Le business plan est construit autour de deux grands axes. Le premier concerne la partie immobilière qui consiste à louer les 26 000 m2 de l'immeuble, ce qui correspond à peu près à 1 800 postes de travail On a demandé aux gros de payer un peu pour les petits, à savoir payer un peu plus pour financer les espaces collaboratifs, un peu comme des parties communes. On est à l'équilibre dès qu'on est plus ou moins plein. 30% de locaux privatifs occupés par les grands industriels comme Thales, Capgemini, Atos ,Safran, etc., 25% pour l'Etat avec le ministère de l'Intérieur, l'Anssi, l'Inria, etc. 5% pour tout ce qui concerne les écoles et le reste pour les espaces collaboratifs et, enfin, 10% d'espaces événementiels. L'ADN du projet est de faire travailler ensemble, privé, public, écoles, industriels, startups pour sortir de ce qu'on appelle "les communs de la cyber". On a, par exemple, créé des groupes de travail autour de la formation pour savoir comment on peut créer une sorte de labellisation de formation Campus Cyber et comment attirer les jeunes vers des formations sur la cyberscurité. Le deuxième pan du modèle est la réalisation de livrables. Le 24 mars, nous en avons sorti un premier destiné à anticiper ce que pourra être l'Internet d'ici 4 ou 5 ans et savoir quels seraient les scénarios et les solutions de cybersécurité qu'on pourrait mettre en œuvre. Aujourd'hui on voit bien que chacun vient et se défend comme il peut. Mais il pourrait s'agir d'un Internet régulé par les Etats. Il faut donc savoir comment réagir en fonction de ça.

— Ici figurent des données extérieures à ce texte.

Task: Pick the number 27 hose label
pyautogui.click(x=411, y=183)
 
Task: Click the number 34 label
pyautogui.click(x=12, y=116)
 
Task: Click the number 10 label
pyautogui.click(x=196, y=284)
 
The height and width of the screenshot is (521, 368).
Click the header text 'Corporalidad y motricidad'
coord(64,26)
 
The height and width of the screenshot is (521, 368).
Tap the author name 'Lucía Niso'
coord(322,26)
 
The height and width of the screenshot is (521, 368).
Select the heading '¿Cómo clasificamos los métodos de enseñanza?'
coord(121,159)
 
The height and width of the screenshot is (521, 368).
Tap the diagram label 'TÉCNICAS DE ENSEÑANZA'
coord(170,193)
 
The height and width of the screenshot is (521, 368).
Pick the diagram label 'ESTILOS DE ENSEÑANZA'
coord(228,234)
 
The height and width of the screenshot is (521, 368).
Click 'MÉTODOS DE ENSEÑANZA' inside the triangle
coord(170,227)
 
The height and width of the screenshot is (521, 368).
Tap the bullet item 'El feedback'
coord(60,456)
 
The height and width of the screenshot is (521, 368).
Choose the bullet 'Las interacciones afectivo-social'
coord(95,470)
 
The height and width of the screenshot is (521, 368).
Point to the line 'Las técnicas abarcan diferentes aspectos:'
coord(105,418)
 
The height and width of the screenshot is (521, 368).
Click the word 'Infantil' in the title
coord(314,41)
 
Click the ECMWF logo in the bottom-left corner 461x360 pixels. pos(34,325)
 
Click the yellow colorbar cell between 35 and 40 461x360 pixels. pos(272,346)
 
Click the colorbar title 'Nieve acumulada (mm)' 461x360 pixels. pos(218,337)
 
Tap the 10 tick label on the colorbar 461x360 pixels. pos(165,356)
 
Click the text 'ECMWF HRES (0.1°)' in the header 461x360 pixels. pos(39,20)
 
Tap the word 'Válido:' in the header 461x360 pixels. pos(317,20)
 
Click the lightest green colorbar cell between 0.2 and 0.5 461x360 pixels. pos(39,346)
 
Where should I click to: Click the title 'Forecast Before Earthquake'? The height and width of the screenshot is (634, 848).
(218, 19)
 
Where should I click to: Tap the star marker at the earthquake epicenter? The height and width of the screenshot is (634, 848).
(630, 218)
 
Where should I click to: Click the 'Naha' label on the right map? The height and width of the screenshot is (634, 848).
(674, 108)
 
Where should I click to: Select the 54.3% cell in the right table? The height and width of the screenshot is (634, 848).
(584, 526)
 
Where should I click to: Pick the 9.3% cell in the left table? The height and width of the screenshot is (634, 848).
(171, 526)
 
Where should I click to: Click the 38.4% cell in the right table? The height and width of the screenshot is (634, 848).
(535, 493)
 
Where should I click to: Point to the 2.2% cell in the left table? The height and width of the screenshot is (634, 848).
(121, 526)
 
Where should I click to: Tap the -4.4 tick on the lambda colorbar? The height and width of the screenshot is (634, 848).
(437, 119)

Quelle particularité vous distingue des autres campus ?
Nous aurons également la première plateforme d'intelligence artificielle dédiée à la cyber sécurité Elle sera hébergée sur le campus. Ce projet s'inscrit comme l'une des briques incontournables de développement de compétences et de technologies. Il s'agit d'une infrastructure d'IA mutualisée, gérée par le studio des communs de la cyber et qui sera un accélérateur pour les projets de recherche et développement, le développement industriel de solutions innovantes et la montée en compétence de l'écosystème cyber sur l'usage de l'IA à destination de la cybersécurité.
Quelles sont les prochaines étapes ?
On a réussi le projet de lancement de ce qui est vraiment une première mondiale de réunir tout ce monde. Nous avons une quarantaine de clients finaux qui ont mis des équipes au sein du campus pour participer. Maintenant, il nous faut créer et établir la marque Campus Cyber par les livrables, par les promotions, mais aussi par le développement sur les territoires avec un réseau pour créer un maillage de campus dans toutes les régions. L'idée est de ne pas faire un projet jacobin. Aujourd'hui, nous avons 20 salariés pour animer l'écosystème national et pourquoi pas, demain, à l'international.